In yeasts, most of the antioxidant genes are regulated by the transcription factor Yap1p, which is conserved among eukaryotes. Yap1p functions by directly or indirectly sensing diverse stresses by means of its reactive cysteine residues. Yap1p contains two cysteine-rich domains (CRDs), one at the N-terminus and one at the C-terminus (n-CRD and c-CRD, respectively), which are required for the nuclear localization of Yap1p observed during H2O2 stress (Kuge, 2001). Previous studies have revealed that thiol-reactive compounds such as N-ethylmaleimide and diamide activate Yap1p by covalently modifying and/or by inducing disulfide bond formation in the c-CRD (Azevedo, 2003). The peroxide receptor Orp1p is the primary sensor of H2O2, and transduces the signal by mediating disulfide bridge formation between N-terminal and C-terminal cysteines in Yap1p, as previously reviewed (Toledano, 2004).
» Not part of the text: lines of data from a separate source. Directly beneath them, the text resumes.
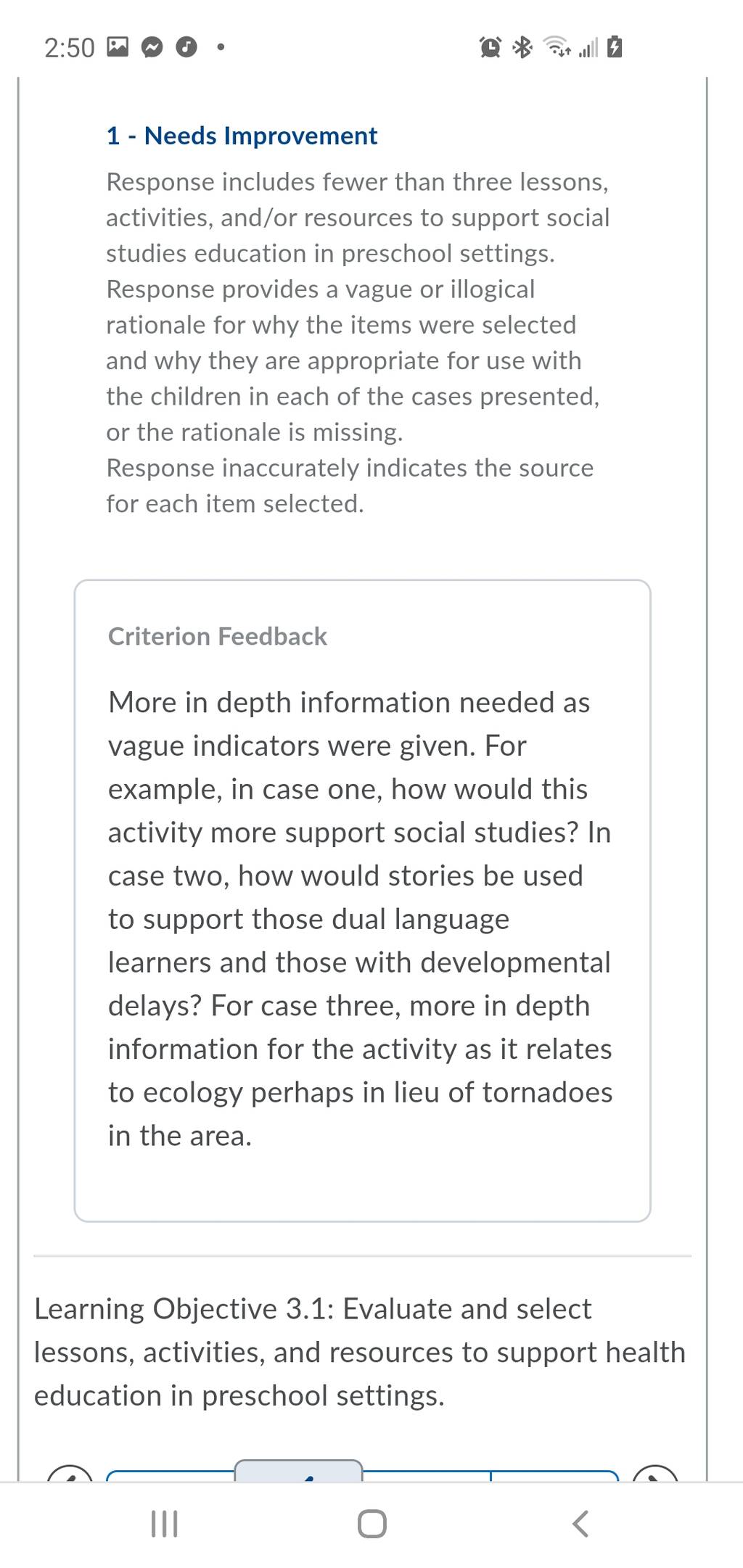Tap the Messenger notification icon
The image size is (743, 1568).
coord(152,48)
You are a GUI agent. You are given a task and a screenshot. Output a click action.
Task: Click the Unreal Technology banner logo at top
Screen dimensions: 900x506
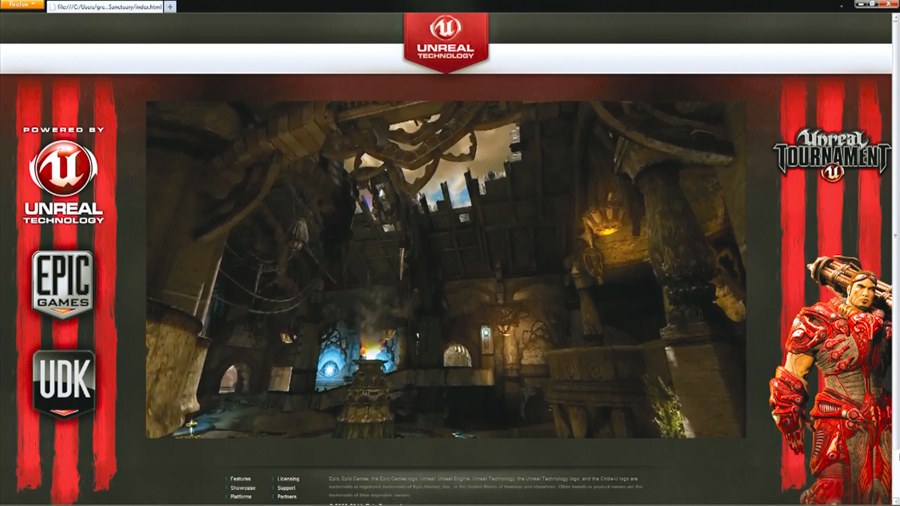(x=445, y=40)
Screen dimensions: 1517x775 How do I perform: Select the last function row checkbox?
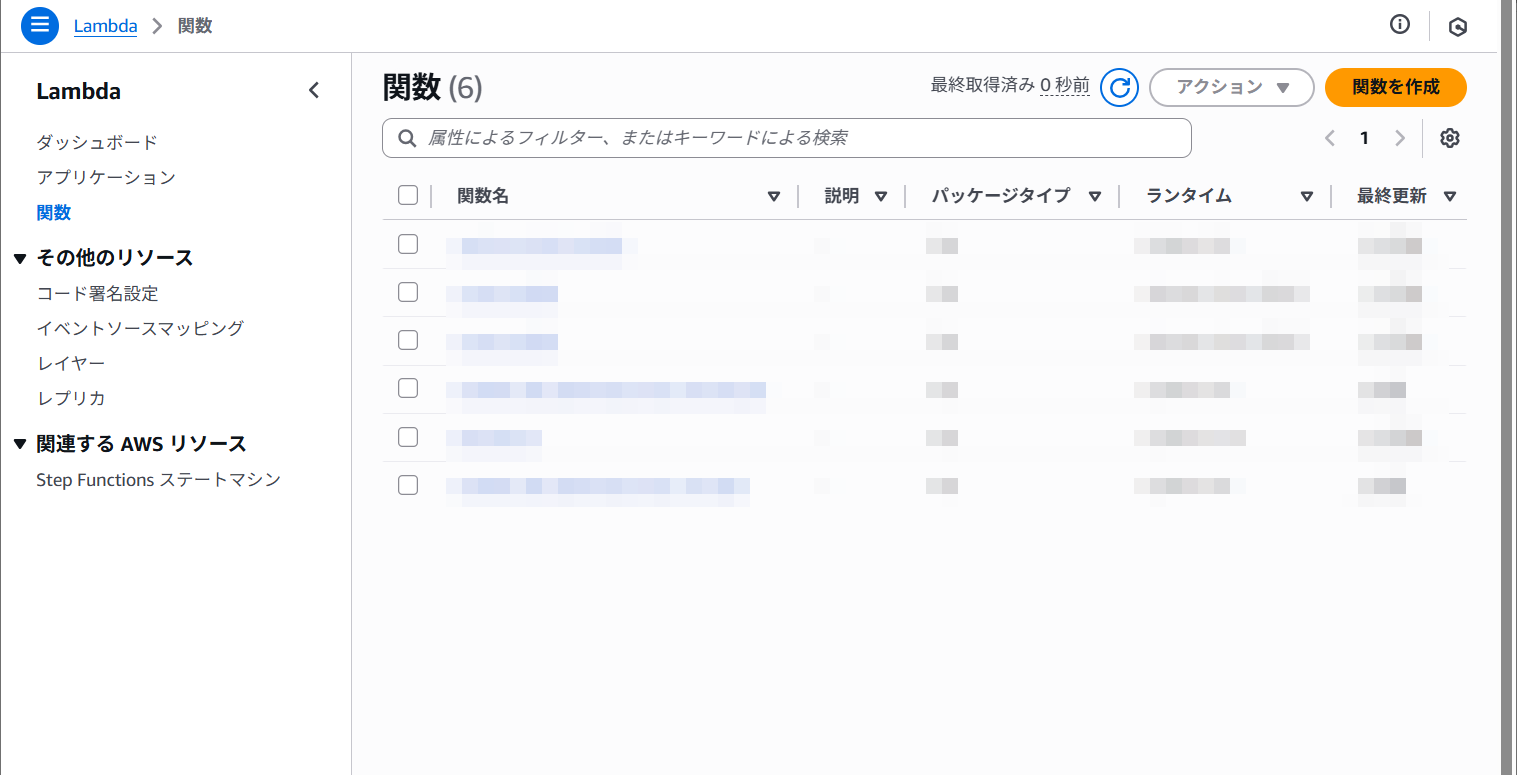tap(408, 485)
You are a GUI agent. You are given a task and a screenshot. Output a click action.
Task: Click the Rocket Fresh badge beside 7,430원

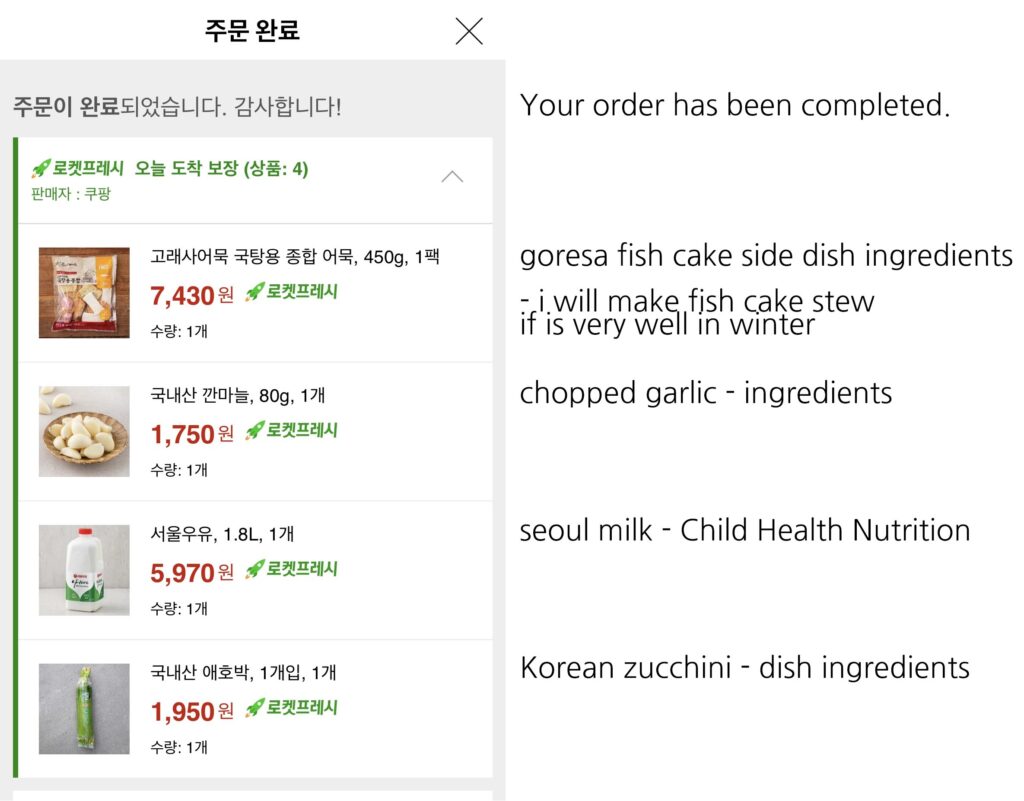[291, 292]
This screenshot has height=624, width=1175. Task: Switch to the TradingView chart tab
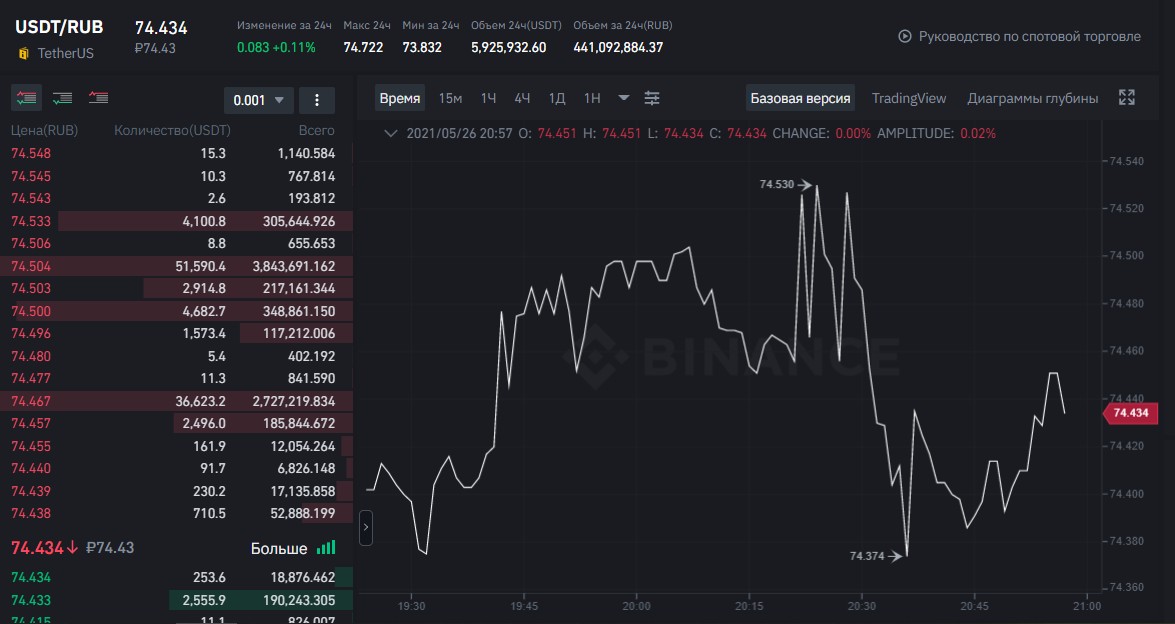909,98
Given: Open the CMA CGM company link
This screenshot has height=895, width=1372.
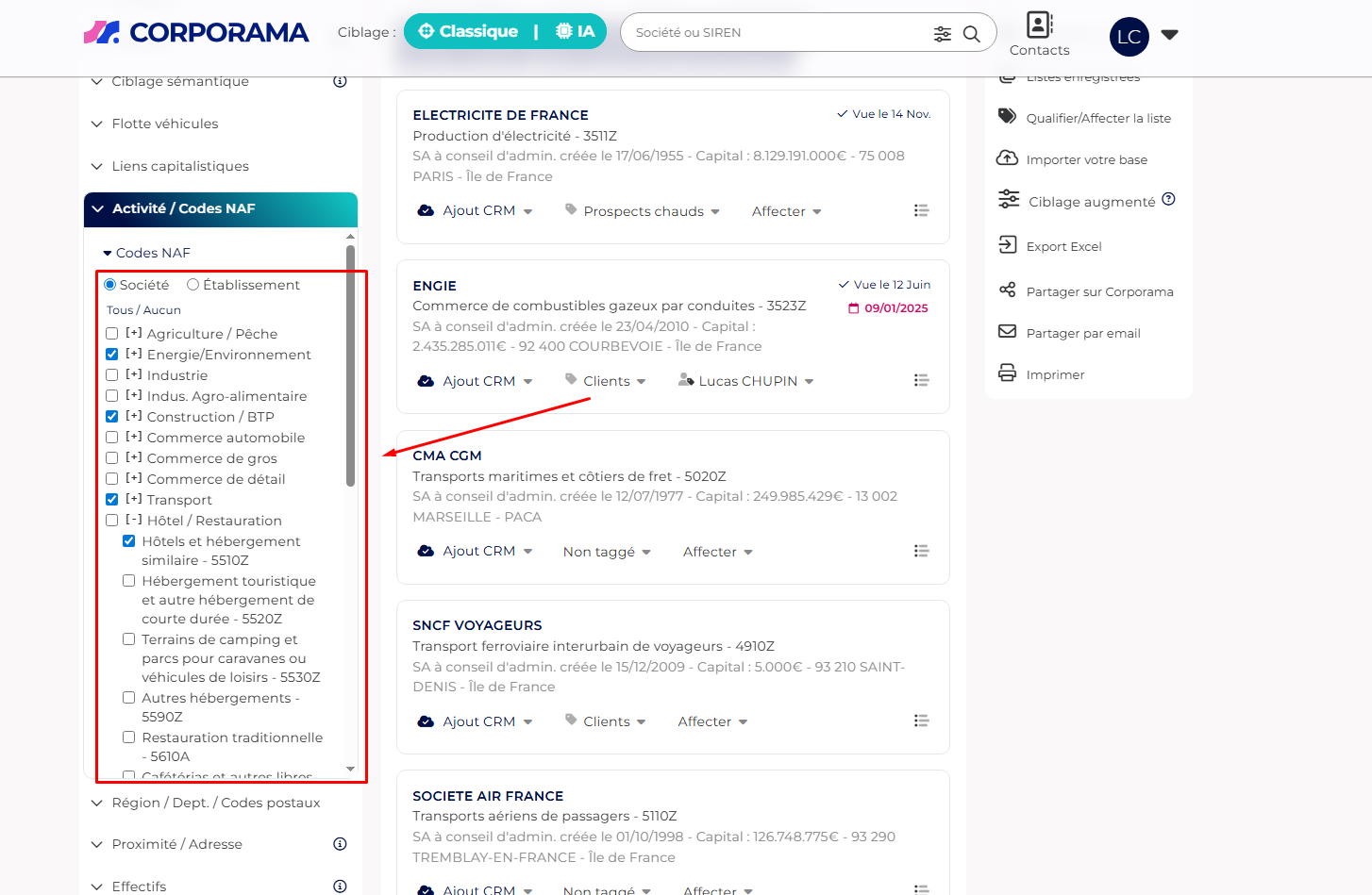Looking at the screenshot, I should pos(447,456).
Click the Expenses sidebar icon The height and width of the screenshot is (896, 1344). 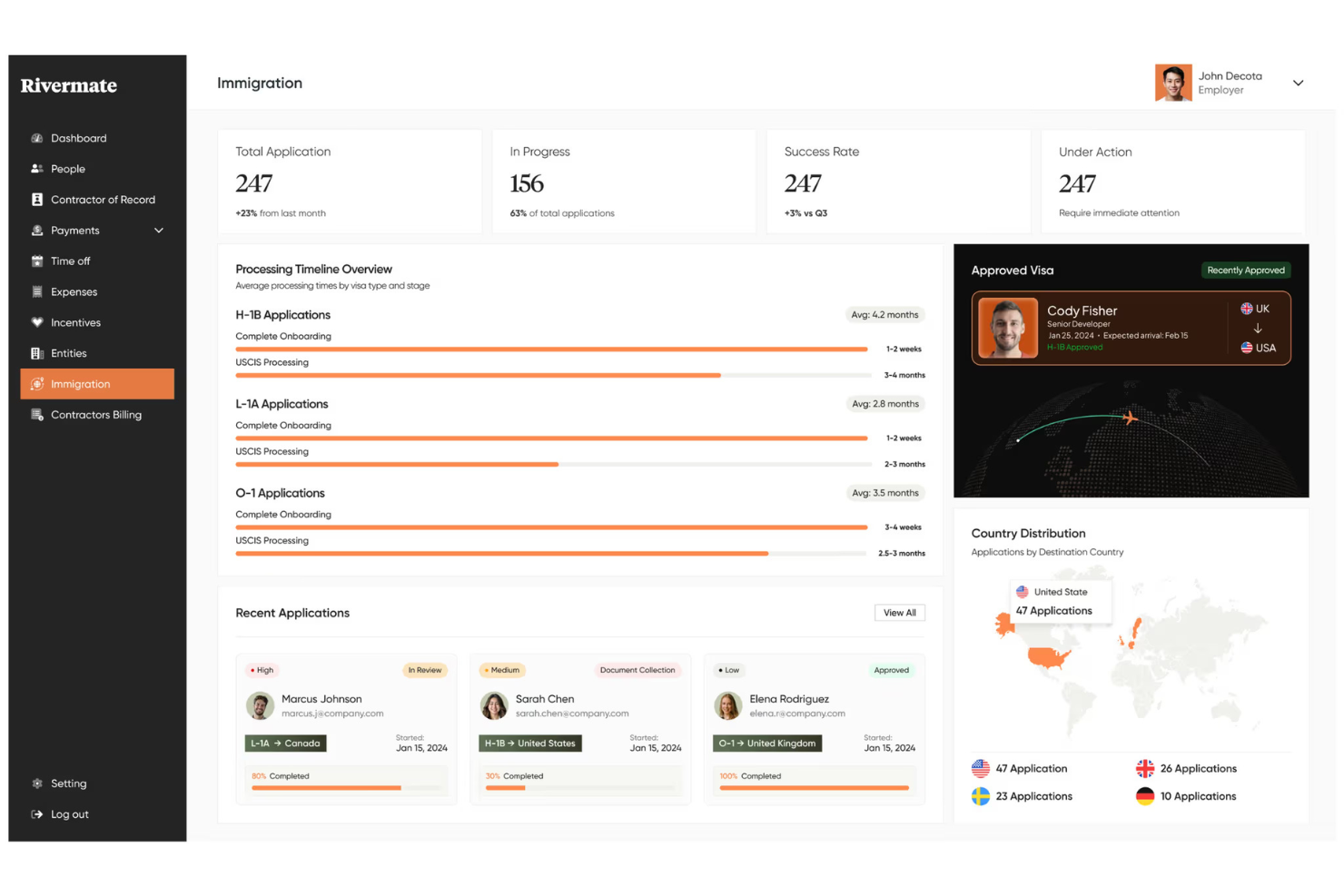(x=37, y=291)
We found that Yap1p and several Yap1p-regulated functions that are involved in the regulation of the GSH redox potential are required for tolerance to DPS. Mutants lacking Glr1p and/or Gsh1p stood out by their strong sensitivity to DPS. Therefore, changes in the cellular GSSG/GSH redox status caused by the exposure to DPS may determine the toxicity of this compound.

Materials and methods

Yeast strains and growth conditions

The S. cerevisiae strains used in this study are listed in Table 1. Strains were grown in synthetic complete (SC) medium, consisting of 0.67% yeast nitrogen base without amino acids (DIFCO), 2% glucose, and a mixture of succinic acid (10 g L−1) and sodium hydroxide (6 g L−1) as buffer (pH 5.5). The medium was supplemented with additional l-leucine (150 mg L−1) and adenine (100 mg L−1) and other nutrients as specified (Grauslund, 1995). In some cases, this medium was enriched with 0.1% Casamino Acids (DIFCO) to yield the CASA medium. Whenever the presence of plasmid was required, selection was maintained by omission of the relevant nutrient according to the plasmid-borne selective marker. Complex medium (YPD) contained 1% yeast extract, 2% peptone and 2% glucose. Solid media containing agar, DPS and peroxide were added at the indicated concentrations before solidification but after cooling to 50°C. A strain lacking both monothiolic glutaredoxins (BY4742 Δgrx3Δgrx4::KanMX4) was generated using a PCR-aided deleting cassette for multiple KanMX4-selectable deletions as previously described (Guldener, 1996).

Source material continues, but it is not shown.